Em nota dirigida à imprensa, a Sima afirmou que vai se manifestar dentro do prazo estipulado e lista algumas ações que já estão sendo tomadas.

Leia a íntegra abaixo

A Secretaria de Infraestrutura e Meio Ambiente de São Paulo (SIMA) informa que irá responder aos questionamentos do Ministério Público de Contas do Estado sobre o enfrentamento à crise hídrica dentro do prazo estipulado no documento, que é de 15 dias.

Informações complementares

Para ampliar a segurança hídrica no Estado, é importante ressaltar que a Sabesp vem realizando na Região Metropolitana de SP, por exemplo, obras como a ampliação da infraestrutura, integração e transferência entre sistemas, além de campanhas para o consumo consciente. Destaque para Interligação Jaguari-Atibainha e a entrada em operação de um novo sistema, o São Lourenço. Está em andamento ainda a obra para captação de água do rio Itapanhau, que entra em operação parcial no fim de 2021 e total no próximo ano.
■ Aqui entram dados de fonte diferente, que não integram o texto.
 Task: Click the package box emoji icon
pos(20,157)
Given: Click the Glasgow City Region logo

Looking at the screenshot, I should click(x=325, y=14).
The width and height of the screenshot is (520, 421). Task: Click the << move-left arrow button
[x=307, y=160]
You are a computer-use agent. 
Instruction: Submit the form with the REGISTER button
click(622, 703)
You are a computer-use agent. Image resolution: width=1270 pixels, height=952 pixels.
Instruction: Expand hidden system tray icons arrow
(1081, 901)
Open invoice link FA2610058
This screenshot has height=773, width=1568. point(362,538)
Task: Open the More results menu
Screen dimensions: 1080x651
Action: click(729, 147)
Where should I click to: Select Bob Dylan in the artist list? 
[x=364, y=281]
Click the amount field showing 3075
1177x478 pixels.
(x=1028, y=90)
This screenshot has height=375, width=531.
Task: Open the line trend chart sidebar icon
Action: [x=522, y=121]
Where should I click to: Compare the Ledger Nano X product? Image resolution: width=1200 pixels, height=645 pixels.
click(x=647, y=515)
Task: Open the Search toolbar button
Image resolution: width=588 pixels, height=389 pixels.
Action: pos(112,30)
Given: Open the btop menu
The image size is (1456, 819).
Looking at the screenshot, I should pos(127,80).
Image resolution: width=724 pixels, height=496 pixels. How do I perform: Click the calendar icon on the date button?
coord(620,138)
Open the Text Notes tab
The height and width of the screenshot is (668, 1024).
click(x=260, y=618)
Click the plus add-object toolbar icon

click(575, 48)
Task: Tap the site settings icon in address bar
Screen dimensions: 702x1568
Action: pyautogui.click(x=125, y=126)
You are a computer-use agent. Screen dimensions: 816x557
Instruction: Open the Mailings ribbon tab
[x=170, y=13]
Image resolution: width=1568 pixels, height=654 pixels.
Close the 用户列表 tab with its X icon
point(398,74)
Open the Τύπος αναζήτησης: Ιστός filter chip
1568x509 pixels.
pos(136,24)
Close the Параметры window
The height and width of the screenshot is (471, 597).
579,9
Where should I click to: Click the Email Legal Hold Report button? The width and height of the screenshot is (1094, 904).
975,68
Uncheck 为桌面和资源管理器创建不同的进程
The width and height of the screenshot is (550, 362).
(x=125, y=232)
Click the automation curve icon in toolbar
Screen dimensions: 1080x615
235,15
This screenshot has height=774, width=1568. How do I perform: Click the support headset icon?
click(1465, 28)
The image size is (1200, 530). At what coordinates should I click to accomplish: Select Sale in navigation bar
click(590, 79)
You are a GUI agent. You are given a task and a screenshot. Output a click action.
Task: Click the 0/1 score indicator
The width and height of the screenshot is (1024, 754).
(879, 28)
Já pelo DAEE estão em construção os reservatórios Pedreira, em Pedreira e Duas Pontes, em Amparo, ambos com prazo até dezembro de 2022. Com as duas novas barragens, será elevada a oferta de água em 23 municípios integrantes da Bacia PCJ, beneficiando mais de 5 milhões de habitantes.

A SIMA relembra que acompanha diariamente a situação de todos os mananciais que abastecem os 645 municípios paulistas.